Understanding Emotional Eating

(from Helpguide.org)
If you've ever made room for dessert even though you're already full or dived into a pint of ice cream when you're feeling down, you've experienced emotional eating. Emotional eating is using food to make yourself feel better—eating to fill emotional needs, rather than to fill your stomach.
Using food from time to time as a pick me up, a reward, or to celebrate isn't necessarily a bad thing. But when eating is your primary emotional coping mechanism—when your first impulse is to open the refrigerator whenever you're upset, angry, lonely, stressed, exhausted, or bored—you get stuck in an unhealthy cycle where the real feeling or problem is never addressed.
Emotional hunger can't be filled with food. Eating may feel good in the moment, but the feelings that triggered the eating are still there. And you often feel worse than you did before because of the unnecessary calories you consumed. You beat yourself up for not having more willpower. Compounding the problem, you stop learning healthier ways to deal with your emotions, you have a harder and harder time controlling your weight, and you feel increasingly powerless over both food and your feelings.
Are you an emotional eater?
• Do you eat more when you're feeling stressed?
• Do you eat when you're not hungry or when you're full?
• Do you eat to feel better (to calm and soothe yourself when you're sad, mad, bored, anxious, etc.)?
• Do you reward yourself with food?
• Do you regularly eat until you've stuffed yourself?
• Does food make you feel safe? Do you feel like food is a friend?
• Do you feel powerless or out of control around food?
The difference between emotional hunger and physical hunger:
Before you can break free from the cycle of emotional eating, you first need to learn how to distinguish between emotional and physical hunger. This can be trickier than it sounds, especially if you regularly use food to deal with your feelings.
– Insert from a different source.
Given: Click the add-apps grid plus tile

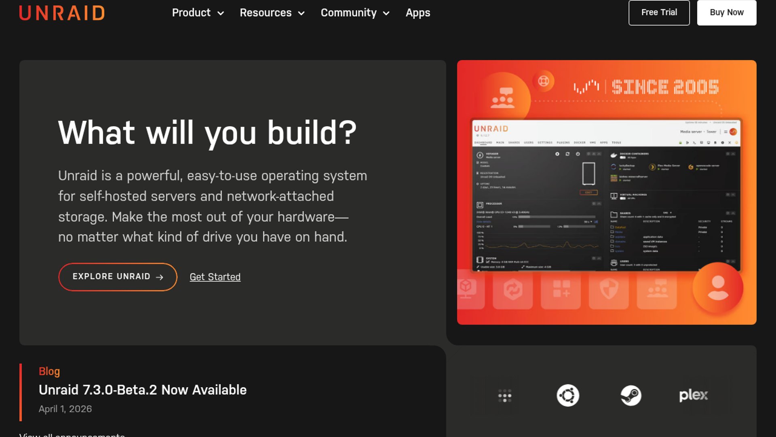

Emotional hunger can be powerful. As a result, it's easy to mistake it for physical hunger. But there are clues you can look for that can help you tell physical and emotional hunger apart.
• Emotional hunger comes on suddenly. It hits you in an instant and feels overwhelming and urgent. Physical hunger, on the other hand, comes on more gradually. The urge to eat doesn't feel as dire or demand instant satisfaction (unless you haven't eaten for a very long time).
• Emotional hunger craves specific comfort foods. When you're physically hungry, almost anything sounds good—including healthy stuff like vegetables. But emotional hunger craves fatty foods or sugary snacks that provide an instant rush. You feel like you need cheesecake or pizza, and nothing else will do.
• Emotional hunger often leads to mindless eating. Before you know it, you've eaten a whole bag of chips or an entire pint of ice cream without really paying attention or fully enjoying it. When you're eating in response to physical hunger, you're typically more aware of what you're doing.
• Emotional hunger isn't satisfied once you're full. You keep wanting more and more, often eating until you're uncomfortably stuffed. Physical hunger, on the other hand, doesn't need to be stuffed. You feel satisfied when your stomach is full.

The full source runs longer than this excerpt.